◆ RECORD EXTRACTS

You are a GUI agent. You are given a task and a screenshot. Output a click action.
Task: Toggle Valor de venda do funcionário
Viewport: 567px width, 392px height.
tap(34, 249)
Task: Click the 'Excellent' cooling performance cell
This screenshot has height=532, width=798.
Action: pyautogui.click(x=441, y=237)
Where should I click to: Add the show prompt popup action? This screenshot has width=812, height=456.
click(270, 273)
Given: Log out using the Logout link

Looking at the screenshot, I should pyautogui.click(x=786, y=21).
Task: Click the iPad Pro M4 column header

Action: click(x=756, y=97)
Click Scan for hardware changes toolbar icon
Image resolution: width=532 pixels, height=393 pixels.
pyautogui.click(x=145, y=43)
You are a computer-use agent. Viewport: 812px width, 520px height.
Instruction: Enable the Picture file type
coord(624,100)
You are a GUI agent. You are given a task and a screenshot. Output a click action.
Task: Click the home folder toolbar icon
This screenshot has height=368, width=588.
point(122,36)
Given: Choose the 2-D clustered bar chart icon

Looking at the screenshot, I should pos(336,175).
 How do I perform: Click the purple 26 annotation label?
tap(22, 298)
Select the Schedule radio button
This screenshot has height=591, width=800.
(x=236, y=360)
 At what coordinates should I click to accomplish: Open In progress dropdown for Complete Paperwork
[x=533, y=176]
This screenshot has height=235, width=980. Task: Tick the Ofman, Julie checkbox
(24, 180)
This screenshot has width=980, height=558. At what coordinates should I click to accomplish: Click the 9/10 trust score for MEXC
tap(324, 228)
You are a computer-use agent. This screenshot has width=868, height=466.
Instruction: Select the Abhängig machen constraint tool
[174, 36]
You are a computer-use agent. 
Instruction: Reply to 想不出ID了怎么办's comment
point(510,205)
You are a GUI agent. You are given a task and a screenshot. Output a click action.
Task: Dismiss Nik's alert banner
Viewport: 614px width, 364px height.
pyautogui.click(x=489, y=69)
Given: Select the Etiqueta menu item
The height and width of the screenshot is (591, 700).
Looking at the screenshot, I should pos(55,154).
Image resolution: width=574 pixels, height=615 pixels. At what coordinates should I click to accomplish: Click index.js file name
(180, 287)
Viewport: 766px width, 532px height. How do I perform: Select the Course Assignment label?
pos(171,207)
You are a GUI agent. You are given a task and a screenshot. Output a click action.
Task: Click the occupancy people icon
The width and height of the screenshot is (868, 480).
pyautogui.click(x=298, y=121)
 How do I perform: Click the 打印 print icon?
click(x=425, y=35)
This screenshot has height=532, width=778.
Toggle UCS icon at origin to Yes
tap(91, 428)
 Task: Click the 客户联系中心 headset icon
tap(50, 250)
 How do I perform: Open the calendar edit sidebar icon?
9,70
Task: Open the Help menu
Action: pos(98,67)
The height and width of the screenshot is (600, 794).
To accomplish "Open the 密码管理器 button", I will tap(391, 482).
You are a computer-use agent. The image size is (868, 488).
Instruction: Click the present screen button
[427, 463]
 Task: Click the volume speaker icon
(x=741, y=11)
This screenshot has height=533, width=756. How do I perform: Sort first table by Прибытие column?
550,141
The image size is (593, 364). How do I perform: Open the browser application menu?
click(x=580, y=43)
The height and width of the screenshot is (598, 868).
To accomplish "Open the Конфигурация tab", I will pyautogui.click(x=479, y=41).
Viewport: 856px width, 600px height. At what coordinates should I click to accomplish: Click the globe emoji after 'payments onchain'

◆ WHAT IS EXPECTED
From the line containing "You are a computer-use agent. The" down to the final line of the records above, copy everything exactly and include nothing else.

◆ RESULT OF THE EXERCISE
You are a computer-use agent. The image size is (868, 488).
Instruction: Click the present screen button
[427, 463]
 Task: Click the volume speaker icon
(x=741, y=11)
This screenshot has height=533, width=756. How do I perform: Sort first table by Прибытие column?
550,141
The image size is (593, 364). How do I perform: Open the browser application menu?
click(x=580, y=43)
The height and width of the screenshot is (598, 868).
To accomplish "Open the Конфигурация tab", I will pyautogui.click(x=479, y=41).
Viewport: 856px width, 600px height. At what coordinates should I click to accomplish: Click the globe emoji after 'payments onchain'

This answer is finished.